Lord Liverpool

Sir Thomas Lawrence P.R.A (1769-1830), portrait of Robert Banks Jenkinson, 2nd Earl of Liverpool, KG, MP (1770-1828)  (Private Collection)

Robert Banks Jenkinson, 2nd Earl of Liverpool  1770-1828

The two heraldic banners hanging in St Mary’s Church, Hawkesbury, for which conservation funding is being sought, carry the arms of Robert Banks Jenkinson (1770-1828), Baron Hawkesbury and 2nd Earl of Liverpool, one of Britain’s outstanding statesmen and the third longest-serving of all British Prime Ministers. The banners are the only two that survive from perhaps at least seven which once hung in the chancel of St Mary’s, each with a small pennant or pennoncel with St. George’s cross at its head. Brackets for the banners and pennants still survive in situ.

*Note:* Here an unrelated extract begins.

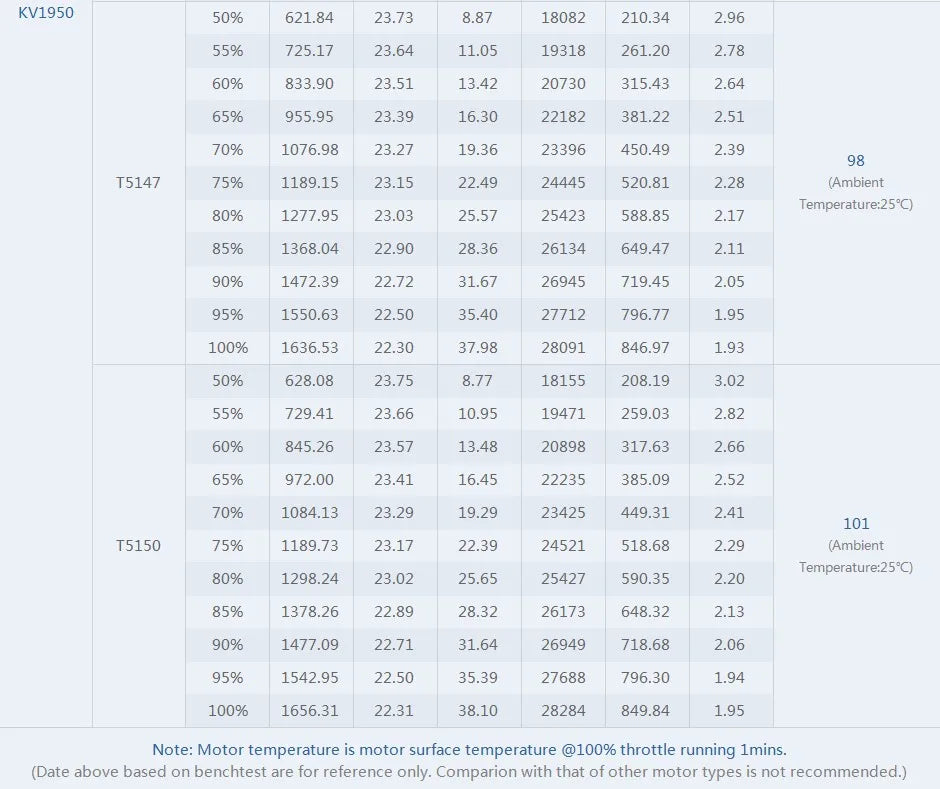This screenshot has width=940, height=789.
Task: Click power value 846.97
Action: tap(645, 348)
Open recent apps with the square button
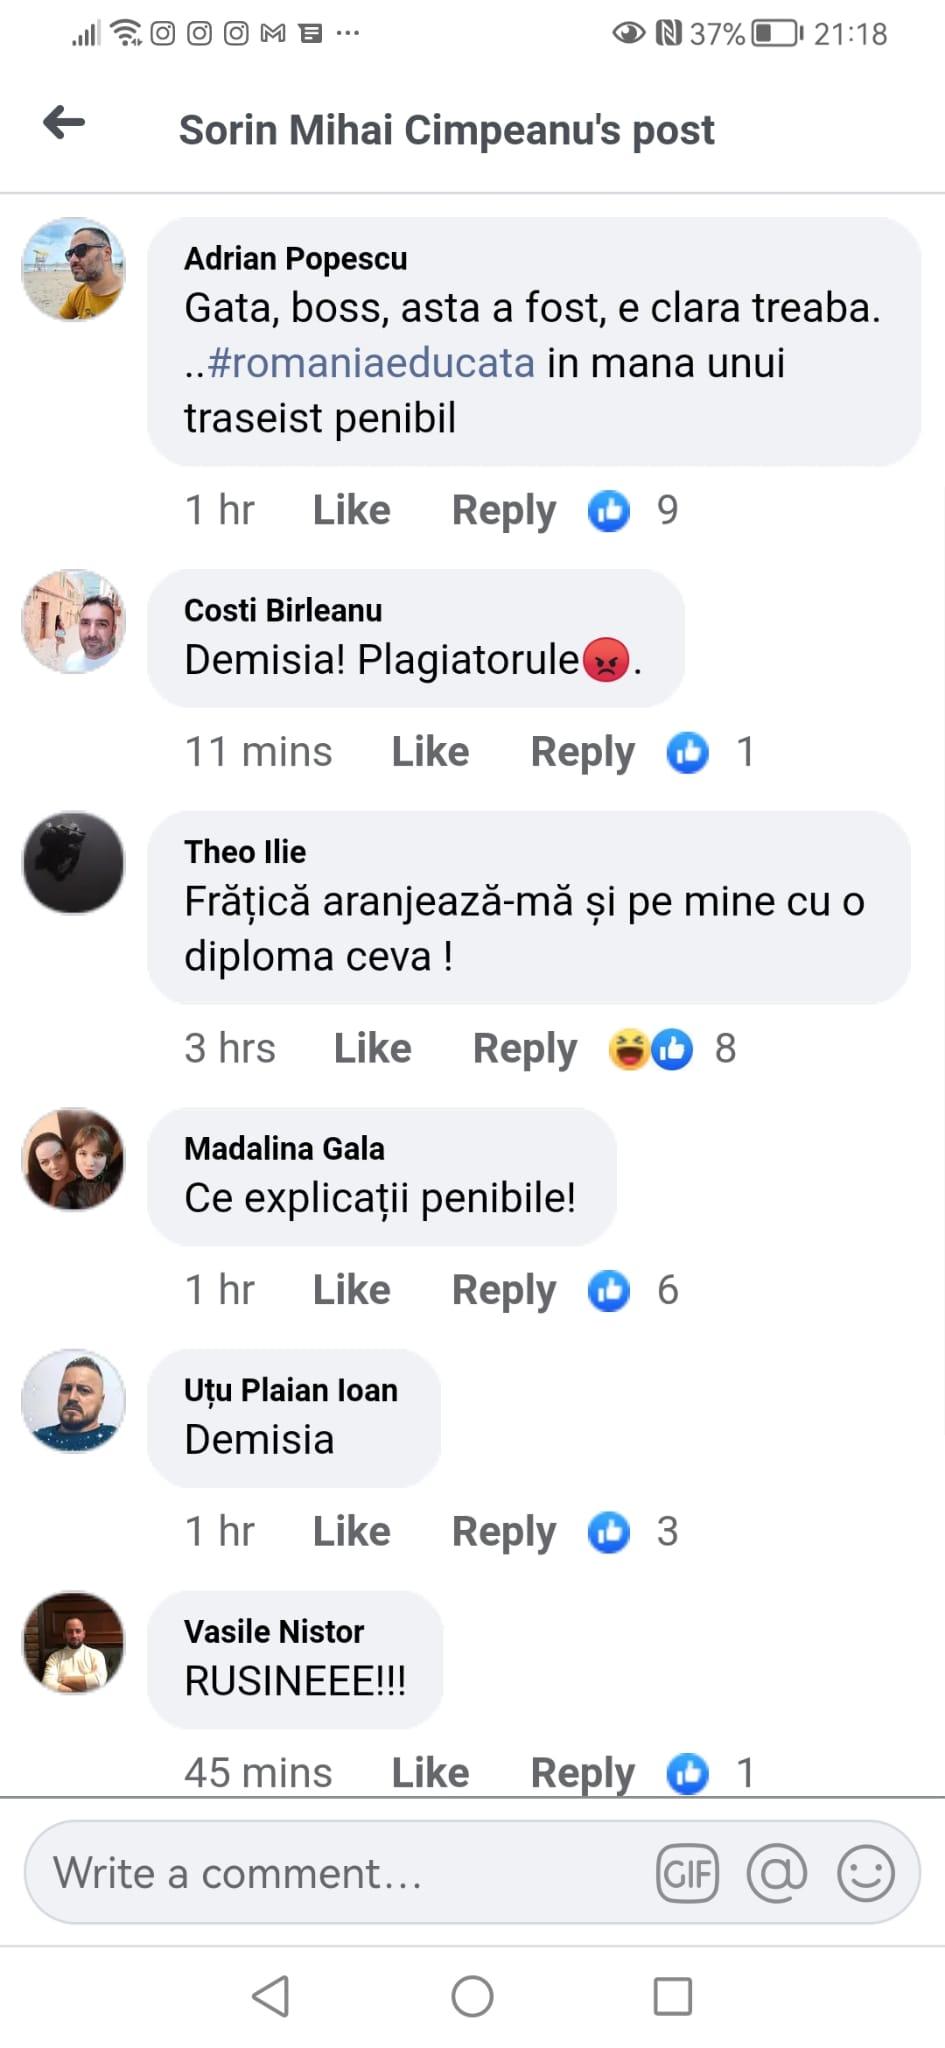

image from bannerThe larger banner has a field of sable, and in the centre are two large oval shields: the dexter one surrounded by the Garter (granted to Lord Liverpool in 1814 at the visit of the Allied Sovereigns to London) and bearing the arms of Jenkinson, the sinister one with the same arms in the centre between two impalements, on the dexter side Hervey, the arms of Lord Liverpool’s first wife, and on the sinister side, Bagot, the arms of his second wife. The motto is “Palma non sin pulvere  (‘Victory not without toil’). The smaller banner has the Jenkinson  crest, a seahorse assurgent Argent maned Azure supporting a Cross Pattée Gules surrounded by the Garter, beneath the Earl’s coronet.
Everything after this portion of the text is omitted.